Paul Gallagher is director – professional services for the finance & accountancy, HR and legal divisions at Kelly Services Hong Kong.
Will my unsolicited job applications have any chance of succeeding?
I am currently on the lookout for a move to another job in Hong Kong but I am not finding a lot of advertised opportunities in my field (taxation accountancy). Though I am not in any rush to leave my current job, I am considering sending out some unsolicited applications.
Is there any likelihood of a HR department paying any attention to an application out of the blue? If so, do you have any good tips for sending an unsolicited application that might land a job interview? I have nine years’ experience and I am a Hong Kong native.
There is no need to worry. I believe you have some excellent accountancy skills within a niche area that would make you stand out. You should also target the companies and industries that you have had experience with and where you would like to work. If I were your consultant, I would be curious to know if you are working in a professional services firm or as a tax accountant in the tax team of a commercial company?
The reason being is if you are working in tax for one of the Big Four professional services firms, you would be in a niche area and would likely have an easier time than your auditing colleagues in securing a role within a tax team of a commercial company.
On the other hand, if you are already working in a tax team of a commercial company, you will be in an even more sought-after position. I believe plenty of big multinational companies, as long as they have an in-house tax team based in Hong Kong, would welcome your unsolicited CV.
Senior tax professionals with Chinese tax experience have plenty of options these days as more and more companies are moving their entities to China for economic reasons. Also, there is a growing demand for tax professionals with experience working with tax teams and regulations from Asia-Pacific countries in general, as large regionally headquartered companies have their tax teams established here.

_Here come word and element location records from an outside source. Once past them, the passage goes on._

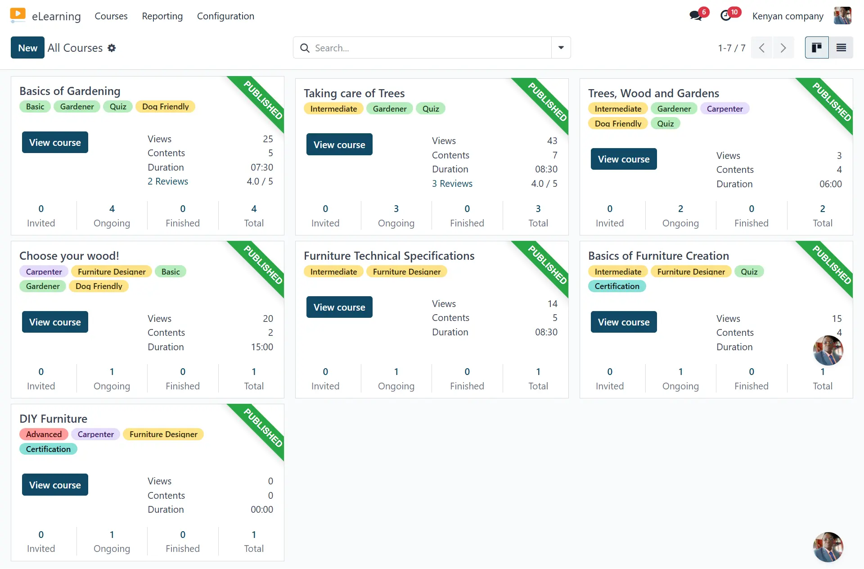Click the Advanced tag on DIY Furniture

(44, 434)
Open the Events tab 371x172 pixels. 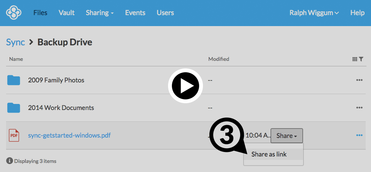point(135,13)

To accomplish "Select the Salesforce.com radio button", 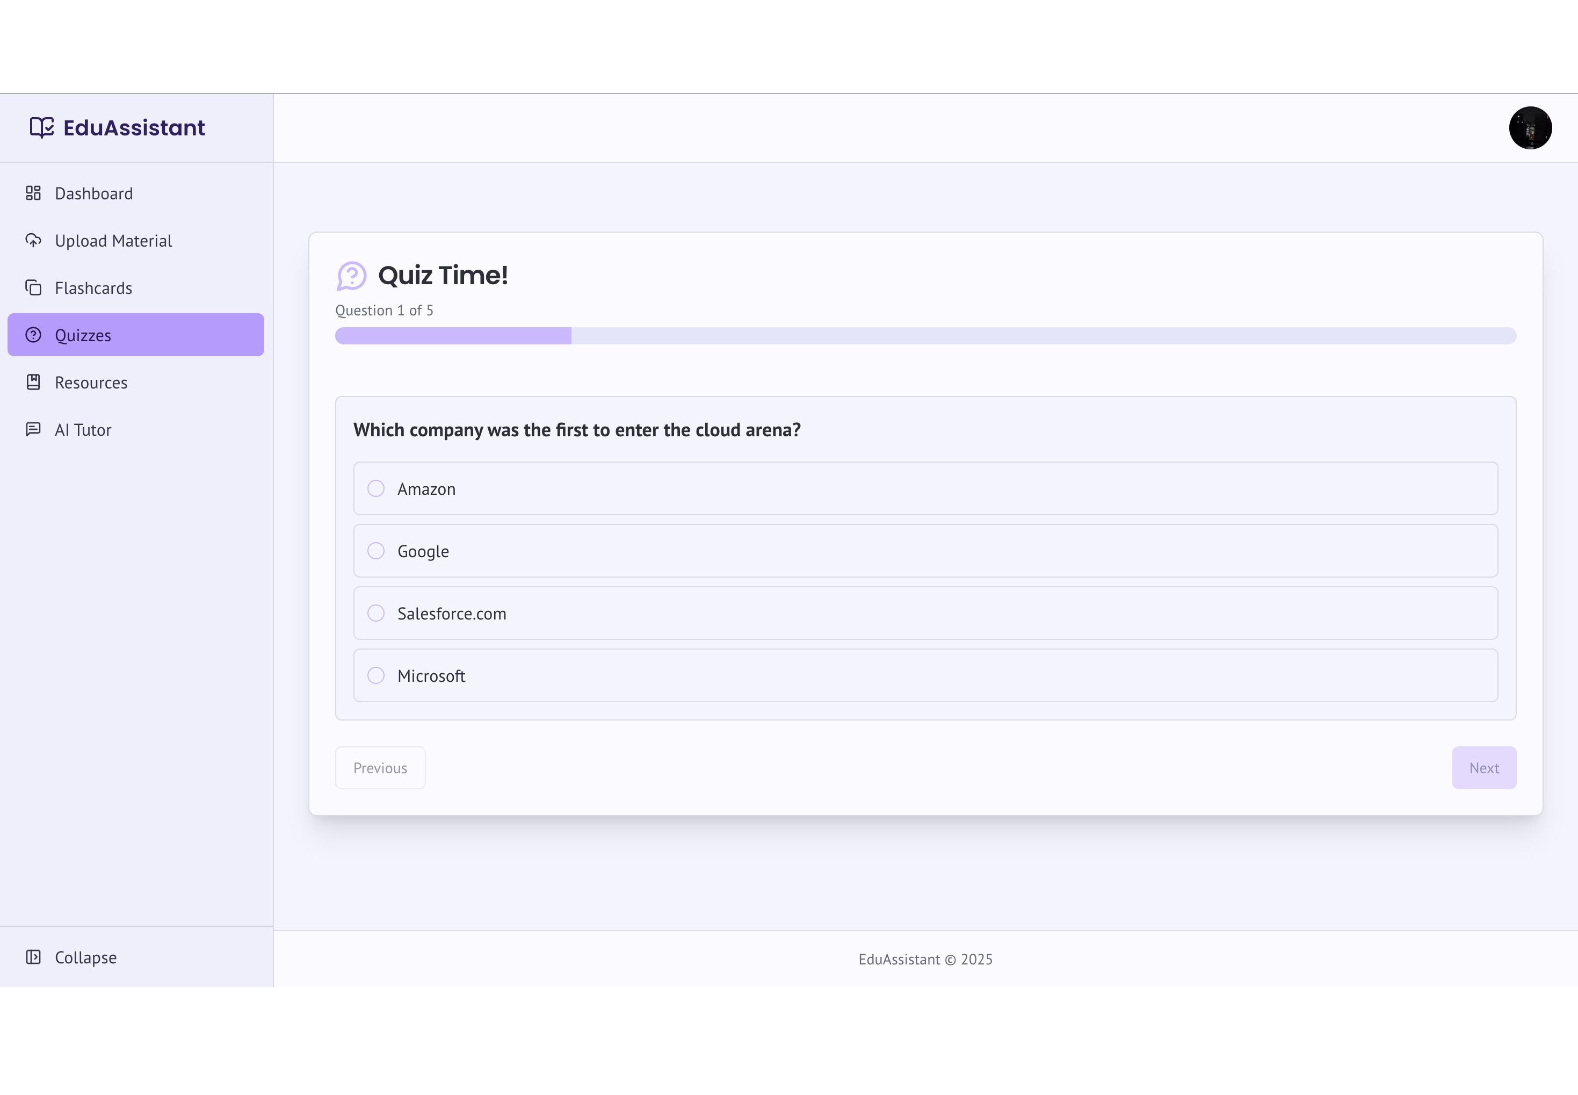I will click(x=376, y=613).
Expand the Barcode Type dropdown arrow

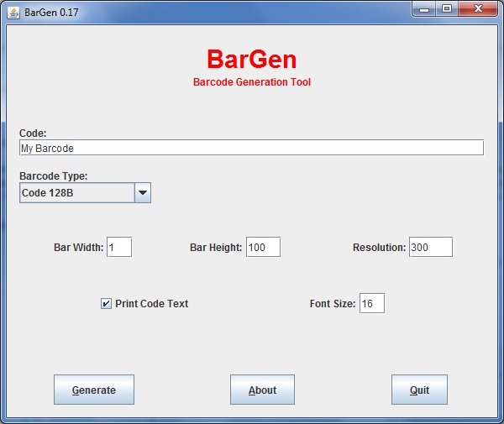tap(143, 193)
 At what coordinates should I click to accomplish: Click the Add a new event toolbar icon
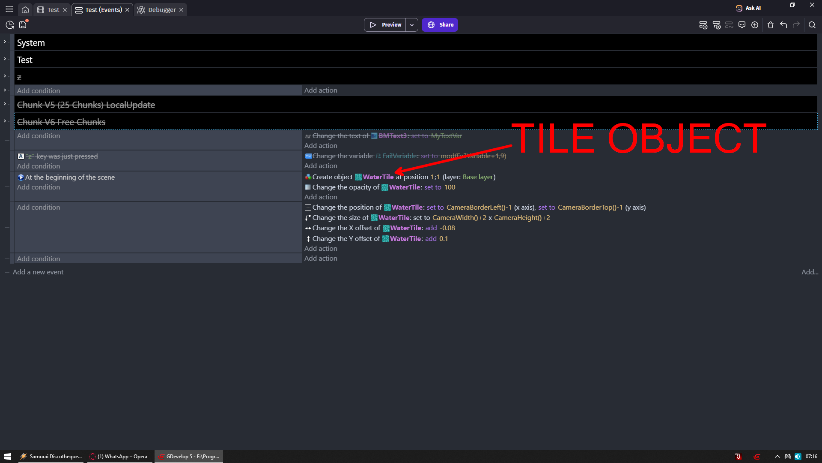703,25
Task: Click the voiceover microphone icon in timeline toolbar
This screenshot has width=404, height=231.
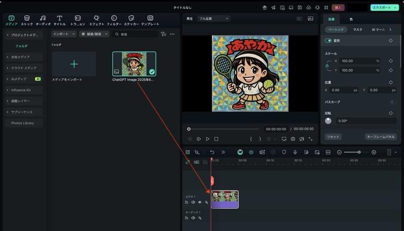Action: click(x=294, y=152)
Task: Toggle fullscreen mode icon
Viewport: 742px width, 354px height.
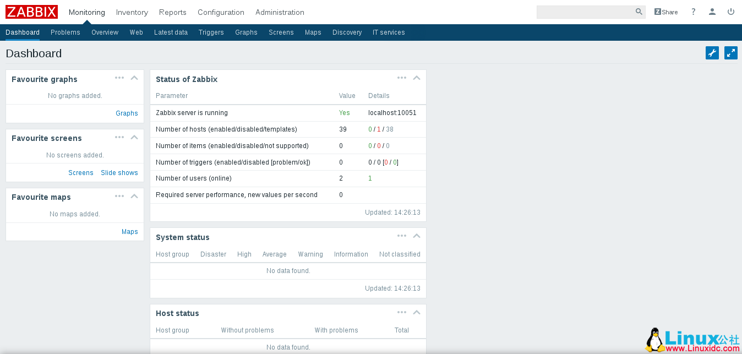Action: tap(731, 53)
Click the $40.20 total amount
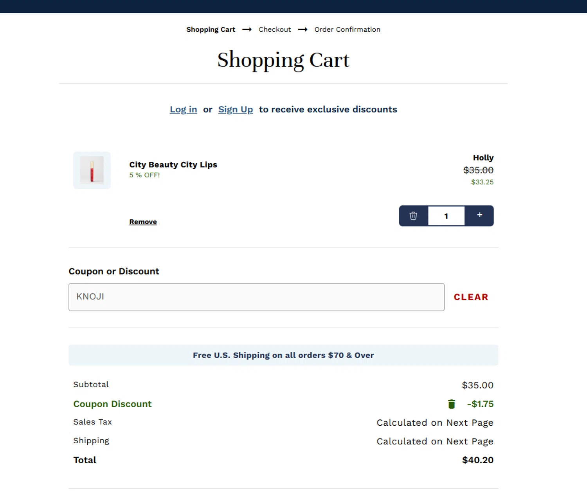The image size is (587, 504). [477, 460]
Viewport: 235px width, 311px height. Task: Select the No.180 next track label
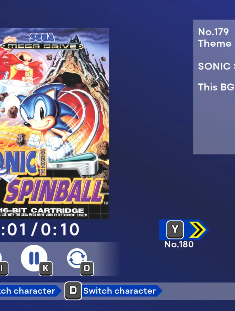point(179,244)
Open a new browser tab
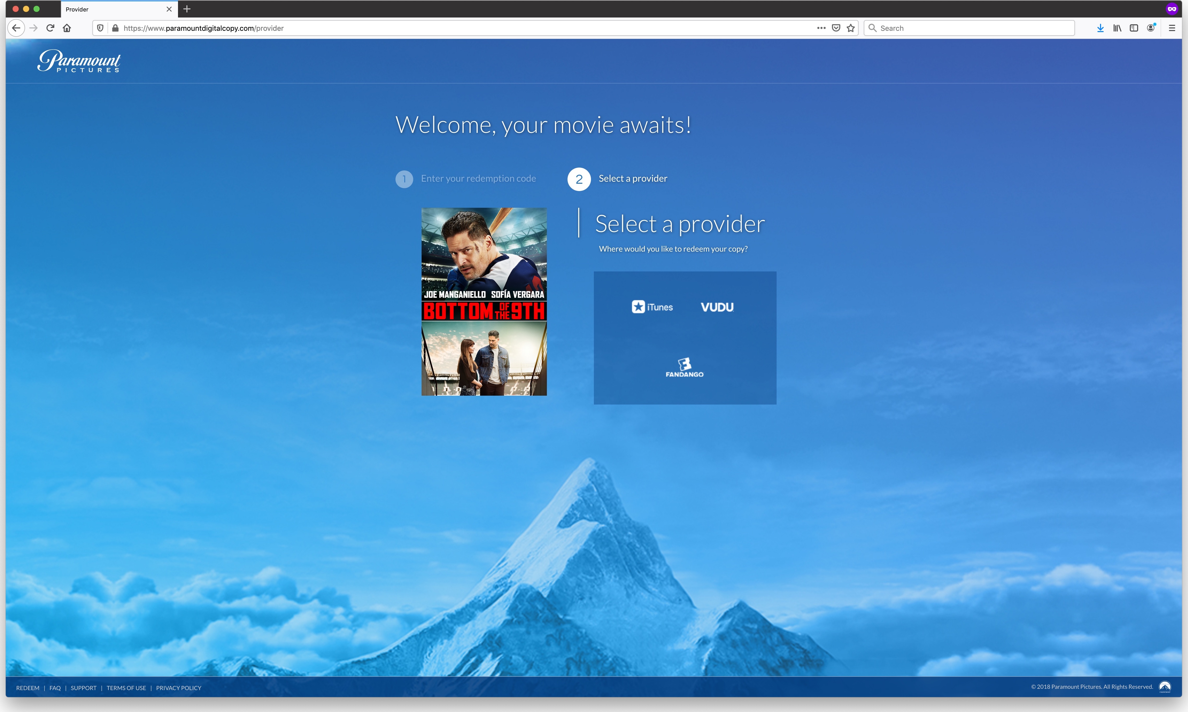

In terms of the application itself, I would ensure you do two things. Firstly, when making an unsolicited application to a certain role, you should make sure you research into whether the company’s tax team is based in Hong Kong and find out who Is the most senior tax professional in their Hong Kong office. Secondly, it is worth finding out who the head of HR or talent acquisition is.
You can make an informed application to the head of talent acquisition and mention your interest in possible headcount openings for the tax team. A personally addressed application is a lot more likely to be read than the generic address of “dear sir or madam”.
You possess great niche skills. To move forward, just make sure you do your necessary research and build on your domain experience and knowledge.